** Opening LISTED ENTRIES block **

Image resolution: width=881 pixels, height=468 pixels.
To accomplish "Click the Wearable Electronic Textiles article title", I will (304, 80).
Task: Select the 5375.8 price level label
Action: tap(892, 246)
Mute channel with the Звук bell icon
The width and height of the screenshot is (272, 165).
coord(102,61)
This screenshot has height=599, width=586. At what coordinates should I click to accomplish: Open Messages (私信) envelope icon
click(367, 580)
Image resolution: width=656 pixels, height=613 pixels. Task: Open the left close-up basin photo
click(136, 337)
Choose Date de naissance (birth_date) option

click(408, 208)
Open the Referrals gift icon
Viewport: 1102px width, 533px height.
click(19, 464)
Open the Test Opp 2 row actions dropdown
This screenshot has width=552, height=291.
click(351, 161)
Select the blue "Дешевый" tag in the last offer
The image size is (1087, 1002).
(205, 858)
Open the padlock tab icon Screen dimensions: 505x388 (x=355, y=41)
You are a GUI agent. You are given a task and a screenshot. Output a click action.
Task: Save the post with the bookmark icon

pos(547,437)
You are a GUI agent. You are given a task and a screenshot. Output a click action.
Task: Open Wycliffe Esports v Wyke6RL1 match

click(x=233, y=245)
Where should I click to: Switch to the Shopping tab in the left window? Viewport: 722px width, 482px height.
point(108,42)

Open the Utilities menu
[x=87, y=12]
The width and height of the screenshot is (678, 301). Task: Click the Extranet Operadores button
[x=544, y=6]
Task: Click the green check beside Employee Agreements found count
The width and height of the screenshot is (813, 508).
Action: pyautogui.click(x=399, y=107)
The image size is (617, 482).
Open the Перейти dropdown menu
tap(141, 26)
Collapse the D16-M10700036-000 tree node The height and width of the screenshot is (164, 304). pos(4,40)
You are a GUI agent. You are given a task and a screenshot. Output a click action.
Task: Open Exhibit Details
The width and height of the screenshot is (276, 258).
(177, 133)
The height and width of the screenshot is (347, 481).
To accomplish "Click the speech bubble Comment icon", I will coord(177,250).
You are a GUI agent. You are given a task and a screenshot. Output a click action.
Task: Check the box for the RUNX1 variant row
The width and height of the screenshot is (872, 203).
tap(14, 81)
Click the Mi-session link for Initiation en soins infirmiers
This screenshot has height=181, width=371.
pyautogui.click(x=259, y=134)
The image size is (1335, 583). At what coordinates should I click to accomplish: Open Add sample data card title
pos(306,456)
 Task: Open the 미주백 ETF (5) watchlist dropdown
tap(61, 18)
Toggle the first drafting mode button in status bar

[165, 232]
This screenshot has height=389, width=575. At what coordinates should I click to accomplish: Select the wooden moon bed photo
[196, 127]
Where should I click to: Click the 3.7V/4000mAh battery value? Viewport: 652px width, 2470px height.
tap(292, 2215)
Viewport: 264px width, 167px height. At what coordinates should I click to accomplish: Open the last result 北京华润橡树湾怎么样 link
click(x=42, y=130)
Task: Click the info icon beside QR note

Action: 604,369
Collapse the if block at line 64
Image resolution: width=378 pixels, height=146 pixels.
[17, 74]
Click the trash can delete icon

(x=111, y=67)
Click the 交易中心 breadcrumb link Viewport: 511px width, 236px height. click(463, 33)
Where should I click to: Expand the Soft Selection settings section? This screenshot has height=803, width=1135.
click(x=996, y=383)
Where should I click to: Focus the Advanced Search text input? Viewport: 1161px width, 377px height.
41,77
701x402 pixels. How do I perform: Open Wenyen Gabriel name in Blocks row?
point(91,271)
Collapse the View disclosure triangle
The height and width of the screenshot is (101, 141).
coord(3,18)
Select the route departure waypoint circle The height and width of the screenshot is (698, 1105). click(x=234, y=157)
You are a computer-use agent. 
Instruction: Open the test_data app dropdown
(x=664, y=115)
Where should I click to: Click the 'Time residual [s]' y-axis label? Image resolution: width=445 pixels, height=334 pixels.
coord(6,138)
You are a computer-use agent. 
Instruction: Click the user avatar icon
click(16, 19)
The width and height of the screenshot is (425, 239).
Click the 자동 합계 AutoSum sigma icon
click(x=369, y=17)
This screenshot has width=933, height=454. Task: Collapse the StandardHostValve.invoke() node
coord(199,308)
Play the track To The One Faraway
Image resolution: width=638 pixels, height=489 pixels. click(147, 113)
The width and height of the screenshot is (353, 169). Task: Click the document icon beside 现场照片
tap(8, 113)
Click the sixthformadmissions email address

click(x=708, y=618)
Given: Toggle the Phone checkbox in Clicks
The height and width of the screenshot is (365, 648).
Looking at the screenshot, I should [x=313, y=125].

** Closing LISTED ENTRIES block **

EXERCISE DESCRIPTION ▸ Both the line containing "Task: Check the box for the RUNX1 variant row" and the line containing "Click the 交易中心" belong in the answer. Print them and every line above that falls between them exactly, and no others.

ANSWER BELOW ▸
Task: Check the box for the RUNX1 variant row
The width and height of the screenshot is (872, 203).
tap(14, 81)
Click the Mi-session link for Initiation en soins infirmiers
This screenshot has height=181, width=371.
pyautogui.click(x=259, y=134)
The image size is (1335, 583). At what coordinates should I click to accomplish: Open Add sample data card title
pos(306,456)
 Task: Open the 미주백 ETF (5) watchlist dropdown
tap(61, 18)
Toggle the first drafting mode button in status bar

[165, 232]
This screenshot has height=389, width=575. At what coordinates should I click to accomplish: Select the wooden moon bed photo
[196, 127]
Where should I click to: Click the 3.7V/4000mAh battery value? Viewport: 652px width, 2470px height.
tap(292, 2215)
Viewport: 264px width, 167px height. At what coordinates should I click to accomplish: Open the last result 北京华润橡树湾怎么样 link
click(x=42, y=130)
Task: Click the info icon beside QR note

Action: 604,369
Collapse the if block at line 64
Image resolution: width=378 pixels, height=146 pixels.
[17, 74]
Click the trash can delete icon

(x=111, y=67)
Click the 交易中心 breadcrumb link Viewport: 511px width, 236px height. click(463, 33)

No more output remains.